**Aim**. Copy out, with no changes, the stretch from the start of the records through the line that contains "(x=438, y=220)".
=== Dataset content ===
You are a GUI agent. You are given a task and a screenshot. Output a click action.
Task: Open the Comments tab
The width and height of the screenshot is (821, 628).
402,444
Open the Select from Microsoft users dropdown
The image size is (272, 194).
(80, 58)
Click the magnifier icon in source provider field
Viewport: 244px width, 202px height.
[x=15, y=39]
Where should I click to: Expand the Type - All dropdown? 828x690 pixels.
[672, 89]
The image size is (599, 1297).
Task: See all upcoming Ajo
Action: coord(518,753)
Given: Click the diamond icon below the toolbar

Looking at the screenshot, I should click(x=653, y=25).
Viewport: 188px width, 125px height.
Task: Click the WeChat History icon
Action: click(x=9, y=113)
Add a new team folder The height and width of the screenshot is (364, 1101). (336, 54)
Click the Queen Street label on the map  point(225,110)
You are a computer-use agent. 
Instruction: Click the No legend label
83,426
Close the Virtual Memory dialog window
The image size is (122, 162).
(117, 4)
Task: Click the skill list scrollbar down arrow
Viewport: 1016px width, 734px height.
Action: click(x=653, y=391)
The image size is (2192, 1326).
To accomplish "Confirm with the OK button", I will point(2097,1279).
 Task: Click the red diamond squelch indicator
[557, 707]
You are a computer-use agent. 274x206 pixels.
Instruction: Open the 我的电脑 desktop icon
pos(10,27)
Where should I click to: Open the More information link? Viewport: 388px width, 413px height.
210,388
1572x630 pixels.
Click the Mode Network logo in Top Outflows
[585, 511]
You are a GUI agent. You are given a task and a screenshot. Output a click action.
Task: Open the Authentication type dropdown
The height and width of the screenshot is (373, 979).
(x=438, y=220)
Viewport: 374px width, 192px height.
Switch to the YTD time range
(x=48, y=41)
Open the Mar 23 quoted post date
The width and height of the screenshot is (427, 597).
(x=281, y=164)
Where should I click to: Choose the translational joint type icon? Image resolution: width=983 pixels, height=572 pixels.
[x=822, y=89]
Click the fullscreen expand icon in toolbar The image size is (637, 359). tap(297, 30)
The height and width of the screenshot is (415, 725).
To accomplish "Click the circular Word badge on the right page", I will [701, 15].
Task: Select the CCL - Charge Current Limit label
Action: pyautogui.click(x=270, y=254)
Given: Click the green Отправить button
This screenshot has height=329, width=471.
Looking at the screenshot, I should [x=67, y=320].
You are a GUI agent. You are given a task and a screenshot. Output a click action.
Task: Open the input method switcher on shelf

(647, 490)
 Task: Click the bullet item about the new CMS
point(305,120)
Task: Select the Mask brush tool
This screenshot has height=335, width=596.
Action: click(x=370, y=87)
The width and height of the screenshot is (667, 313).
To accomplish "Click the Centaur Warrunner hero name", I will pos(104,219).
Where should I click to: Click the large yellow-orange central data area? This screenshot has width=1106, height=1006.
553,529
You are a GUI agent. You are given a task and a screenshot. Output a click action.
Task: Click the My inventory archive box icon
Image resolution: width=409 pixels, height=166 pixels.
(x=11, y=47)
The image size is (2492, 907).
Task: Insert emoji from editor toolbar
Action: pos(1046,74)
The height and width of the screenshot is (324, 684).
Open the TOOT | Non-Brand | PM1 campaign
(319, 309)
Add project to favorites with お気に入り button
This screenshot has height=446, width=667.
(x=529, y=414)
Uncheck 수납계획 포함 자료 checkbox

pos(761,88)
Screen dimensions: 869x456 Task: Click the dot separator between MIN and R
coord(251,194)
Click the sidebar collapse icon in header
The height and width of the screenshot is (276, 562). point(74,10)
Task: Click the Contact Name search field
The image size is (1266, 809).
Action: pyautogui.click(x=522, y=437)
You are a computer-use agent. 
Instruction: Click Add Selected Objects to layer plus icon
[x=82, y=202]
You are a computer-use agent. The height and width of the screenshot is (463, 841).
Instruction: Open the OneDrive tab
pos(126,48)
===
**Full solution**.
You are a GUI agent. You are given a task and a screenshot. Output a click action.
Task: Open the Comments tab
The width and height of the screenshot is (821, 628).
402,444
Open the Select from Microsoft users dropdown
The image size is (272, 194).
(80, 58)
Click the magnifier icon in source provider field
Viewport: 244px width, 202px height.
[x=15, y=39]
Where should I click to: Expand the Type - All dropdown? 828x690 pixels.
[672, 89]
The image size is (599, 1297).
Task: See all upcoming Ajo
Action: coord(518,753)
Given: Click the diamond icon below the toolbar

Looking at the screenshot, I should click(x=653, y=25).
Viewport: 188px width, 125px height.
Task: Click the WeChat History icon
Action: click(x=9, y=113)
Add a new team folder The height and width of the screenshot is (364, 1101). (336, 54)
Click the Queen Street label on the map  point(225,110)
You are a computer-use agent. 
Instruction: Click the No legend label
83,426
Close the Virtual Memory dialog window
The image size is (122, 162).
(117, 4)
Task: Click the skill list scrollbar down arrow
Viewport: 1016px width, 734px height.
Action: click(x=653, y=391)
The image size is (2192, 1326).
To accomplish "Confirm with the OK button", I will point(2097,1279).
 Task: Click the red diamond squelch indicator
[557, 707]
You are a computer-use agent. 274x206 pixels.
Instruction: Open the 我的电脑 desktop icon
pos(10,27)
Where should I click to: Open the More information link? Viewport: 388px width, 413px height.
210,388
1572x630 pixels.
Click the Mode Network logo in Top Outflows
[585, 511]
You are a GUI agent. You are given a task and a screenshot. Output a click action.
Task: Open the Authentication type dropdown
The height and width of the screenshot is (373, 979).
(x=438, y=220)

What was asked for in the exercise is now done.